Every dollar-denominated loan can be viewed functionally as a partial naked short position in FRNs (Federal Reserve Notes, 1.e. cash). The extent of the naked short is the inverse of the reserve ratio, so at 10% reserve, the position is written as 90% naked short. The entry is created where the bank shorts notional dollars into existence where none existed before. The Fed is a mechanism for supporting those naked shorts against margin calls that would otherwise happen in the real world - that's what a bank run really is, a margin call by lenders (depositors).

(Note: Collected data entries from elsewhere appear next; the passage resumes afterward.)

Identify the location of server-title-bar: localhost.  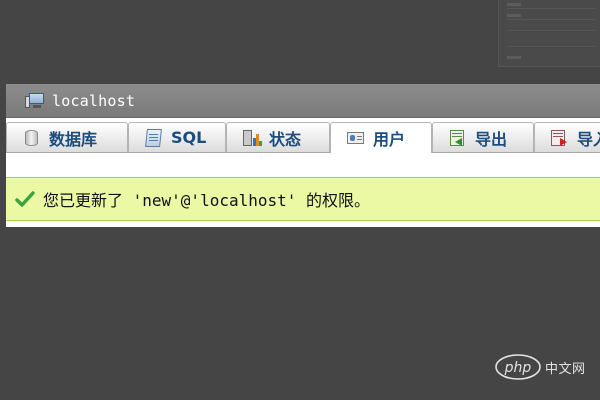
(303, 101).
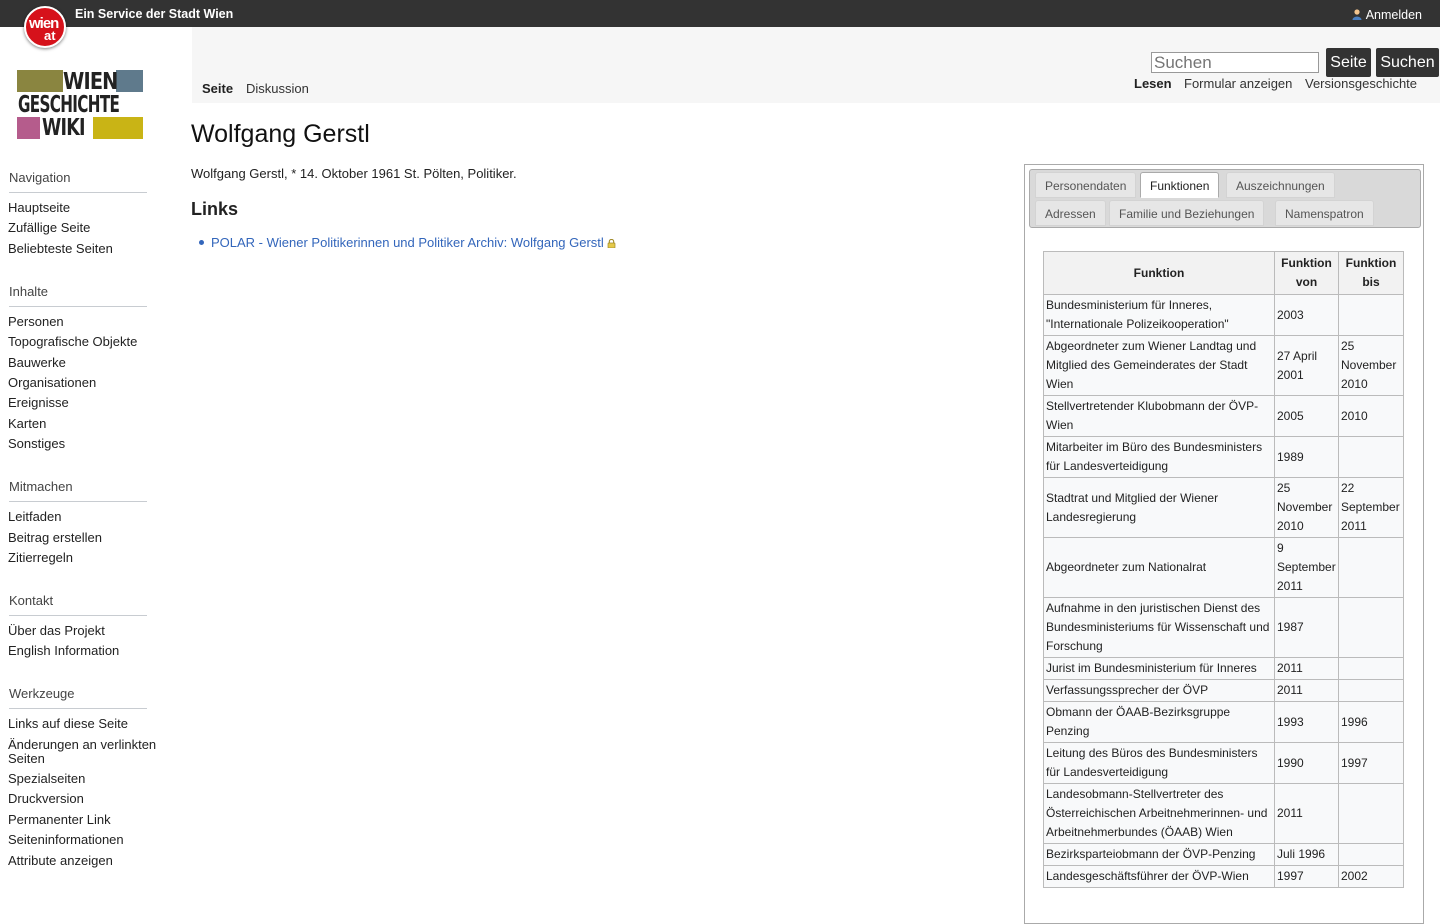 The width and height of the screenshot is (1440, 924). I want to click on table-row: Verfassungssprecher der ÖVP 2011, so click(1224, 690).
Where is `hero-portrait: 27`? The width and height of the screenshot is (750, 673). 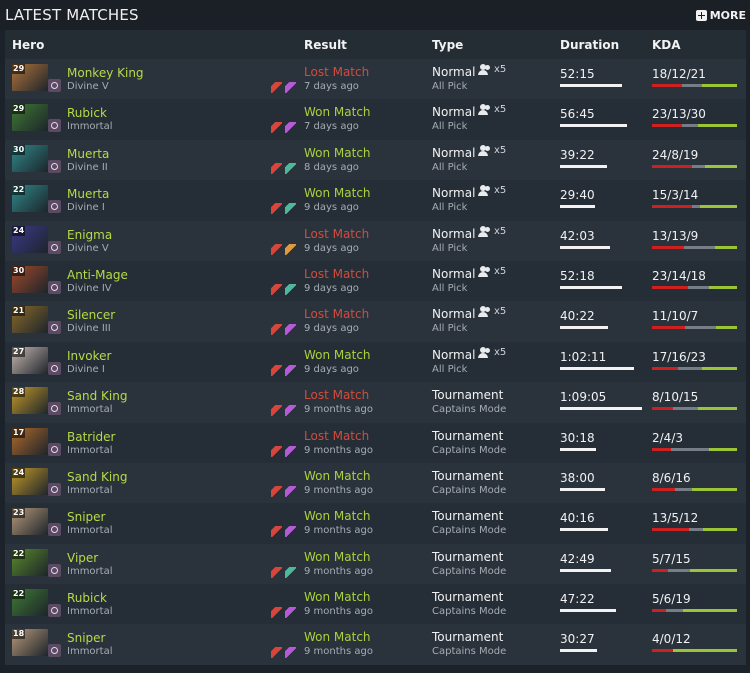
hero-portrait: 27 is located at coordinates (30, 360).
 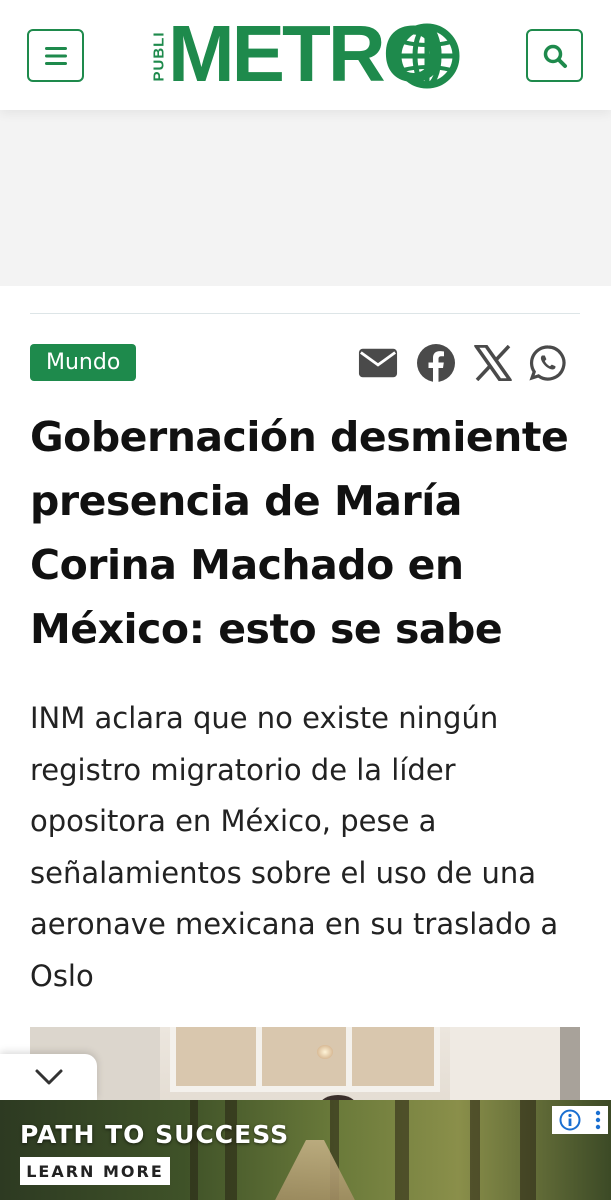 I want to click on chevron-down-icon, so click(x=48, y=1077).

The continued existence of this naked shorting depends utterly on the willingness of the lenders to accept repayment in virtual instead of real dollars. Wire transfers, checks and book entries are all dollar substitutes, not actual dollars. An entire massive infrastructure has been erected to push people towards the conclusion that these are actually identical to FRNs. Banks will freely exchange your book entry with them for cash - until they can't anymore. The FDIC exists to guarantee that you will get cash for that book entry or other cash substitute. The Fed holds stocks of FRNs which it can exchange on a limited basis to commercial banks in danger of running out.
The scale of the pyramid scheme can be measured by the ratio of actual cash to virtual cash. Total cash in circulation (real cash) is $923 billion per the H.4.1 release dated December 10. The amount of virtual cash is the total credit outstanding, which is $52.6 TRILLION as of September 30 per the Z.1 release also dated December 10. In other words, each one dollar of cash is supporting nearly 57 dollars of credit. Through the mechanism of this gigantic naked short position, the value of the underlying security - the US dollar has been driven down to a huge extent. In fact, the short ratio can also be expressed as 98%. Not coincidentally, that is also the extent to which the US dollar's purchasing power has been reduced since the advent of the Federal Reserve.
This gives you some idea of the extent to which the value of the supply of dollars has been diluted by all of the substitutes that have been introduced into the system. If the dollar were a drug, it would be so heavily cut as to have no discernible effect. It also explains the desperation with which the financial world is attempting to save "the system" - by which they mean the machine that issues dollar substitutes and convinces you to accept them. There are sufficient dollars to cover less than 2% of domestic debt outstanding. That takes no account of the naked short positions of foreign banks. The bankers are short 57 dollars for each dollar that actually exists. You can well imagine what would happen if such a short position were to be squeezed to any significant extent.
One can justify banking to the extent than it increases productive capacity and therefore ultimately wealth. The increase in the pool of dollar substitutes will have minimal inflationary impact as that growth will be counter-balanced by an increase in the pool of goods those dollars can buy. This is a social good and one of the few philosophical reasons to support banking. Of course we are long past the point at which such banking was the norm, or even a large minority of credit activity.